Friday, August 3, 2012

To Laugh or Cry (UPDATED)

Readers of my old site may remember the "To Laugh or Cry?" feature. It was a series of links to material to which it was difficult to decide which of the two reactions would be justified.

Note: Weekly Quotes and To Laugh or Cry? items are archived on two pages accessible from the top menu, so that they can be perused after the posts scroll.  

Here is the first link initiating the series here.  

Comment On SQL Split, The Daily WTF

It is excellent background for my forthcoming 3-part summary of the current issues in the database field. It warrants no further comment from me--just read those at the link--except that I suspect the SQL "guru" was paid by the hour.

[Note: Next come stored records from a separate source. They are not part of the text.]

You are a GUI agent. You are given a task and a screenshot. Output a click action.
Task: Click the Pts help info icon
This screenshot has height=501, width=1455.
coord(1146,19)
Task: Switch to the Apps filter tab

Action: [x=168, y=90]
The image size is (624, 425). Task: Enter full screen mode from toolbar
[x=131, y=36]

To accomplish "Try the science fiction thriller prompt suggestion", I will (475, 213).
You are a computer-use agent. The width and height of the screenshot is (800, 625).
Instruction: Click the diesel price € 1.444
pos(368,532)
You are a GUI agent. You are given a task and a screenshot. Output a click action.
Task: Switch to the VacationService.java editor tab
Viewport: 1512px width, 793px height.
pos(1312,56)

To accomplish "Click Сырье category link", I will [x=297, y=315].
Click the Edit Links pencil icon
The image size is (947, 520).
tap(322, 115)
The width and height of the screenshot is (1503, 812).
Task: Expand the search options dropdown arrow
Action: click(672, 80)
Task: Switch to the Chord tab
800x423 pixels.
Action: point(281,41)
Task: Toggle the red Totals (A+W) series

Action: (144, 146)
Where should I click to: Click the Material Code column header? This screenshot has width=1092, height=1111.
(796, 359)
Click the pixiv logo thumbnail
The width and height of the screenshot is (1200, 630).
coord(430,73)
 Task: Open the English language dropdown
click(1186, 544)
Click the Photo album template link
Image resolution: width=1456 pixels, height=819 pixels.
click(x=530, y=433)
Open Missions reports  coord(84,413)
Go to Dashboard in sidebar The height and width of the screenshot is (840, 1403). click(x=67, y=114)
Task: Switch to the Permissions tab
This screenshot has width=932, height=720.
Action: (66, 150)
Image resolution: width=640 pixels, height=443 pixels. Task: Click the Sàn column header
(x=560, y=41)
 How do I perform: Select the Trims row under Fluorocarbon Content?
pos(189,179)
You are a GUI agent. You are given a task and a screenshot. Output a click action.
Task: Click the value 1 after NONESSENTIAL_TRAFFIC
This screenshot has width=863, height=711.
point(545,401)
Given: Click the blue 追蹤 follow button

One of the commenters mentions the two-paper combo by me and Chris Date on first normal form (available here).
Coyne: You're not the only one who don't get this, that's why the SQL standard allows [SQL to be embedded] in any number of procedural languages, to work around your deficient design.
SQL is a (roughly) relational language. If you're manipulating strings in it, you're Doing It Wrong. See
($$ but worth it) and the first few chapters of C. J. Date's AN INTRODUCTION TO DATABASE SYSTEMS.
But the bottom line is if you have "Mr. Smith" in your database and need access to "Mr." or "Smith", you should have split them into fields *before* they came into the database. The beauty of the relational schema is that, when properly normalized, all the informational complexity is clearly laid out: your database is exactly as complex as that schema looks. If you remove stuff or cheat to make it pretty, you are deluding yourself. If you do stupid tricks like entity attribute value, you have only hidden the complexity, but it's still there and will simply migrate to your app, usually in the form of a buggy rewrite of DBMS functionality.
Gee, what do you know, theory is practical!

UPDATE: Think about this in the context of what happened to the relational model and why so many blast it and why NoSQL happens: they see this sort of thing--for which the industry, SQL, its misusers and abusers and the educational system are responsible--and they equate it with the relational model. SQL was a big success, but it killed the real model and it is exactly what you would expect from operating not on knowledge and reason, but fads, trial and error and cookbooks. The lack of awareness of history causes constant reinventions of old wheels and regression.